Tournament statistics
- Matches played: 31
- Top goal scorer(s): Naif Marzooq Néjib Limam Rivellino (5 goals)

= 1980 King Cup =

The 1980 King Cup was the 22nd season of the knockout competition since its establishment in 1956. Al-Ahli were the defending champions but were eliminated by Ohod in the Round of 32. Al-Hilal defeated city rivals Al-Shabab to win their 3rd title and first since 1964.

==Round of 32==
The matches of the Round of 32 were held on 12, 13 and 14 April 1980.

| Home team | Score | Away team |
|---|---|---|
| Al-Noor | 3–1 | Al-Anwar |
| Al-Riyadh | 4–1 | Al-Thoqbah |
| Al-Ansar | 1–2 (aet) | Al-Shabab |
| Al-Jabalain | 0–2 | Al-Ettifaq |
| Al-Kawkab | 3–2 (aet) | Al-Raed |
| Al-Khaleej | N/A | Al-Rabe'e |
| Al-Faisaly | 3–2 (aet) | Al-Taqadom |
| Al-Ittihad | 1–0 | Al-Nahda |
| Al-Hilal | 2–0 | Al-Taawoun |
| Ohod | 1–0 | Al-Ahli |
| Al-Tai | 1–3 | Al-Nassr |
| Al-Qadsiah | 5–2 | Okaz |
| Al-Rawdhah | 1–0 (aet) | Hajer |
| Al-Qala | 1–0 | Al-Watan |
| Al-Wehda | 4–0 | Al-Nojoom |
| Al-Washm | N/A (N/A pen.) | Damac |

==Round of 16==
The Round of 16 matches were held on 17 and 18 April 1980.

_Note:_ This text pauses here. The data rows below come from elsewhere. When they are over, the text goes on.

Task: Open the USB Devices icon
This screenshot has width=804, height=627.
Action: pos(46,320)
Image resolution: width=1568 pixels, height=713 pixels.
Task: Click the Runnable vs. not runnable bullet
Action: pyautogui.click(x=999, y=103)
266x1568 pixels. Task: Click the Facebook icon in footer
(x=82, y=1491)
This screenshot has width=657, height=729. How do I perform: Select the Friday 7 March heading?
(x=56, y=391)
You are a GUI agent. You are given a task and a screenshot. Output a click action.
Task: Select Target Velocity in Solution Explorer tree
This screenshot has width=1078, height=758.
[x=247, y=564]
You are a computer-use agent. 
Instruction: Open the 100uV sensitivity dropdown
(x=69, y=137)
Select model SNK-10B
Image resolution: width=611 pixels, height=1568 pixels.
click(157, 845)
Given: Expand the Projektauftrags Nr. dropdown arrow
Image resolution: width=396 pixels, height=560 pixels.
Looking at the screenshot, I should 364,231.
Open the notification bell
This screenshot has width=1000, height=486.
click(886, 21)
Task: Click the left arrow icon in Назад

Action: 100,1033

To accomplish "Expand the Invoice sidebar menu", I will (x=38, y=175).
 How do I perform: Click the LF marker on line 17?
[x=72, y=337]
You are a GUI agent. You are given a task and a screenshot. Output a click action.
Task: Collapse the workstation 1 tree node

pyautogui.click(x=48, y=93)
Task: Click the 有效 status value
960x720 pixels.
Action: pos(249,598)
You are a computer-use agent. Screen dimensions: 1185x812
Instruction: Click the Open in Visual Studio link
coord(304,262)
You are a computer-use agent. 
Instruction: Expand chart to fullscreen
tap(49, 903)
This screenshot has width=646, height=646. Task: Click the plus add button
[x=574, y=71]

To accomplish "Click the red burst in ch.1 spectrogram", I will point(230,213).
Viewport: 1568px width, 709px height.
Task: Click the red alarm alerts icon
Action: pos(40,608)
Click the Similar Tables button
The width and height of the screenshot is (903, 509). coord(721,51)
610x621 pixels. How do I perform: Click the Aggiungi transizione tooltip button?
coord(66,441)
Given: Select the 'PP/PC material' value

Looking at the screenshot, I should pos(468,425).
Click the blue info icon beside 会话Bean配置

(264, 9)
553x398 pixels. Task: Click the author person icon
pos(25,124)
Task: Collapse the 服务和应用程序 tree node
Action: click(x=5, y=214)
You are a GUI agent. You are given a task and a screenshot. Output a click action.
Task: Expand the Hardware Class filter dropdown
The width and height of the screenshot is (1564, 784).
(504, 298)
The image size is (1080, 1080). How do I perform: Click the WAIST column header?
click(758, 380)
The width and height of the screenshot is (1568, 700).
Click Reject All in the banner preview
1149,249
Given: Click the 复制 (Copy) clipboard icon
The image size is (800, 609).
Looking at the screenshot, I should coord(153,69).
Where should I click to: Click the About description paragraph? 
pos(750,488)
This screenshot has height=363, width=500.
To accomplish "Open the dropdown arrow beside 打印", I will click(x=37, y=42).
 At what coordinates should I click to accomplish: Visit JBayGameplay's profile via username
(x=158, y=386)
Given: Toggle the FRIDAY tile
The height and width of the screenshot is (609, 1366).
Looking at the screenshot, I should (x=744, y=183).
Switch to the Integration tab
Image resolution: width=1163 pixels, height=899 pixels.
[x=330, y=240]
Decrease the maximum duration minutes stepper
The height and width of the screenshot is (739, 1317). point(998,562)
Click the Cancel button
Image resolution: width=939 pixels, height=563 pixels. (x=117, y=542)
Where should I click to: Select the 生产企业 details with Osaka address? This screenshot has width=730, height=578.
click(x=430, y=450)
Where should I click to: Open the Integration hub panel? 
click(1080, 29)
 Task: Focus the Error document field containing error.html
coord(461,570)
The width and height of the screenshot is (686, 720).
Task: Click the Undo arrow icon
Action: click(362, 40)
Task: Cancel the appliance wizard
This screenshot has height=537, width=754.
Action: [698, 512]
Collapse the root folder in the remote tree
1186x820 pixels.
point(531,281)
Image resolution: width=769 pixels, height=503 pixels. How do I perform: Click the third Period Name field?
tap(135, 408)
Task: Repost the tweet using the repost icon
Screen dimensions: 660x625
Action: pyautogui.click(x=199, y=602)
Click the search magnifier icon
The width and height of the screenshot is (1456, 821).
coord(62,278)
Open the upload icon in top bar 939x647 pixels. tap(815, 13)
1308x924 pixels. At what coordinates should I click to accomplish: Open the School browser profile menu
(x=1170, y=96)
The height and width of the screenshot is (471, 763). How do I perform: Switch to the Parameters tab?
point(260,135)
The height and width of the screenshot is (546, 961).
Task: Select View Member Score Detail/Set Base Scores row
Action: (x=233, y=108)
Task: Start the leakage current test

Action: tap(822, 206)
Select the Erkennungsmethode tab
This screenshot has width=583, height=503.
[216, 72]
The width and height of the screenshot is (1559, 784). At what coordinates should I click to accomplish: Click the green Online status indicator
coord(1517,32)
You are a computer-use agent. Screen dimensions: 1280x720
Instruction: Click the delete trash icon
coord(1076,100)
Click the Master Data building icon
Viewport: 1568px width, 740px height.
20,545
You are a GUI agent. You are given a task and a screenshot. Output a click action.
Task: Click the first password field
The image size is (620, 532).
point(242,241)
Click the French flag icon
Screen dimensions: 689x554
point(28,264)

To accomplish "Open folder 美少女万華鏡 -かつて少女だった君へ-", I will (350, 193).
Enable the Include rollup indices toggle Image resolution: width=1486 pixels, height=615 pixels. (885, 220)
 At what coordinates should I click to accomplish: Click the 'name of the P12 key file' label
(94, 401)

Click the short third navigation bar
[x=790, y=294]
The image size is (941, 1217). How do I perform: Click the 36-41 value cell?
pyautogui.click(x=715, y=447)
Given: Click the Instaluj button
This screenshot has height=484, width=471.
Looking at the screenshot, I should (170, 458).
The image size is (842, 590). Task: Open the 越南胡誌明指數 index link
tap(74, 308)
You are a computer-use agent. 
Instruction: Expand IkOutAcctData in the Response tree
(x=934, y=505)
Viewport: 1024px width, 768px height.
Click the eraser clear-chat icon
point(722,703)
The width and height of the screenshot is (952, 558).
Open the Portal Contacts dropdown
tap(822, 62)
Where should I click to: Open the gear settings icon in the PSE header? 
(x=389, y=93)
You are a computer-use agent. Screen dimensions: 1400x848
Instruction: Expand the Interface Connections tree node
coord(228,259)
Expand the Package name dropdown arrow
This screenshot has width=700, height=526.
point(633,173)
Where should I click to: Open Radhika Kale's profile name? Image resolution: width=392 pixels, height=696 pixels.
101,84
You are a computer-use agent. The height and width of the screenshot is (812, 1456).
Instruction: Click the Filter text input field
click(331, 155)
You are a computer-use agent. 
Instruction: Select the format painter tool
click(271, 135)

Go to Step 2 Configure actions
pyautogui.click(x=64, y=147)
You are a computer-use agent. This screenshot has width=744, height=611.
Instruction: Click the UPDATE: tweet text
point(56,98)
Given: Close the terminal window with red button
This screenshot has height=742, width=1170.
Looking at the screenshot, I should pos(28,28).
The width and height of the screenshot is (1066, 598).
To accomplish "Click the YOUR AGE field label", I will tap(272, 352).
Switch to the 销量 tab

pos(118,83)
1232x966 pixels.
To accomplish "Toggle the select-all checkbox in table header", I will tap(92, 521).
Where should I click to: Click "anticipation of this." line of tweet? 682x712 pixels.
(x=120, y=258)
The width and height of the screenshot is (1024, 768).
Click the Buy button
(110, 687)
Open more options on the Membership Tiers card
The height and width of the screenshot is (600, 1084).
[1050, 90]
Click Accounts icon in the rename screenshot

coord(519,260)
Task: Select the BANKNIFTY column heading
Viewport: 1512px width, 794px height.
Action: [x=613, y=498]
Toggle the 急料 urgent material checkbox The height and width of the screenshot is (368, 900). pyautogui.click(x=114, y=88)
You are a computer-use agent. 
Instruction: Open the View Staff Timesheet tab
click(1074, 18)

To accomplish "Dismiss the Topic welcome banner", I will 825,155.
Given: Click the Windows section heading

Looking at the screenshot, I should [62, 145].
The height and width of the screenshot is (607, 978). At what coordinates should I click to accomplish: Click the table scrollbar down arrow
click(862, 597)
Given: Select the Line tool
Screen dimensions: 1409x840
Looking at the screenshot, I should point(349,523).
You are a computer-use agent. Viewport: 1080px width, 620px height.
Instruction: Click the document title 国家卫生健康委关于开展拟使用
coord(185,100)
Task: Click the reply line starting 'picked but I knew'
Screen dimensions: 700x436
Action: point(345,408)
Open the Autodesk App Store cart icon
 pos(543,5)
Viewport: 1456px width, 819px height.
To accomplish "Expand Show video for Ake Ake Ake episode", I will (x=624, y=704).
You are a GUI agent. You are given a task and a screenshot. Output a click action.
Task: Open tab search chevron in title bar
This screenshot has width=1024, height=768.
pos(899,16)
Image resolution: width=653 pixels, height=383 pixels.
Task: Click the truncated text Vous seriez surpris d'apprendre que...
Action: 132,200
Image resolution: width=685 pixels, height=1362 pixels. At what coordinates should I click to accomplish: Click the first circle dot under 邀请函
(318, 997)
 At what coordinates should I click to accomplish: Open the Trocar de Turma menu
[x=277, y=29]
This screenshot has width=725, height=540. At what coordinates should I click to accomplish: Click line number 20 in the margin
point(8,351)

| Home team | Score | Away team |
|---|---|---|
| Al-Ittihad | 1–0 | Al-Nassr |
| Al-Shabab | 4–0 | Al-Ettifaq |
| Al-Kawkab | 0–3 | Al-Qadsiah |
| Al-Khaleej | 4–3 (aet) | Al-Noor |
| Al-Hilal | 4–1 | Al-Wehda |
| Al-Riyadh | 3–1 | Damac |
| Al-Rawdhah | 1–2 | Al-Qala |
| Ohod | 7–1 | Al-Faisaly |

==Quarter-finals==
The Quarter-final matches were held on 21 and 22 April 1980.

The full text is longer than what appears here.